[MATERIAL FOR THIS EXERCISE]
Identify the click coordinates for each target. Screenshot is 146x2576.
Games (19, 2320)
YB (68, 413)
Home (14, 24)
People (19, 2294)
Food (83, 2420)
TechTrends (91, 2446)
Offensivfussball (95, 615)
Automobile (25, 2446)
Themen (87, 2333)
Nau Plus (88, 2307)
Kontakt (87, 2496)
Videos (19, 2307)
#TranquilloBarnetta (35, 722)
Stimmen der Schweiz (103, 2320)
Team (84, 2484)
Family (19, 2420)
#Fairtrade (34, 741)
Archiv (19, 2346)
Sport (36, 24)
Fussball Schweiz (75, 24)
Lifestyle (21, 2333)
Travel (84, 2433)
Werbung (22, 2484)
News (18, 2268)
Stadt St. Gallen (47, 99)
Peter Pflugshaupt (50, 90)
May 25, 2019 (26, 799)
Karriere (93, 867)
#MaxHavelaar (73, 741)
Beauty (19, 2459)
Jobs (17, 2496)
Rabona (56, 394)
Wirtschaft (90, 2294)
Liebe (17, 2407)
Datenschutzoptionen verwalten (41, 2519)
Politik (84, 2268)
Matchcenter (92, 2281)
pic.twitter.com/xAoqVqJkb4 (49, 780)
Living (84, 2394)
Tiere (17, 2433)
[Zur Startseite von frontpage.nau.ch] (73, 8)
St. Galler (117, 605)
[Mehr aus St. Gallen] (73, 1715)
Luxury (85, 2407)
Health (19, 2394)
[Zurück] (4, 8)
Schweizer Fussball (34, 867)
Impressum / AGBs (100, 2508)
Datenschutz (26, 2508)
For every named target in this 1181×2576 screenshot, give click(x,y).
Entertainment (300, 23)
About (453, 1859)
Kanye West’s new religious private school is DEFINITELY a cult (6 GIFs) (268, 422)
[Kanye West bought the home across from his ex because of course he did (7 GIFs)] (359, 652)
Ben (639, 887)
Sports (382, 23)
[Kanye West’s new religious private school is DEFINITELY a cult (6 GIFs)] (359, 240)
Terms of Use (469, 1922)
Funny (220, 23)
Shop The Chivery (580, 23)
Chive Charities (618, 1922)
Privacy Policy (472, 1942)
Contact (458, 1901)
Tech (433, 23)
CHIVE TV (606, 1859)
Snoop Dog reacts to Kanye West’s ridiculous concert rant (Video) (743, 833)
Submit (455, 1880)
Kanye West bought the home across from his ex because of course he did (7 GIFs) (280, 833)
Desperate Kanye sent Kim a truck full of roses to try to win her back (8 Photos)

[WHAT NEEDS TO BE DONE] Look through the data above. Each line containing the word "religious" needs to be copied.

[EXERCISE OUTPUT]
Kanye West’s new religious private school is DEFINITELY a cult (6 GIFs) (268, 422)
[Kanye West’s new religious private school is DEFINITELY a cult (6 GIFs)] (359, 240)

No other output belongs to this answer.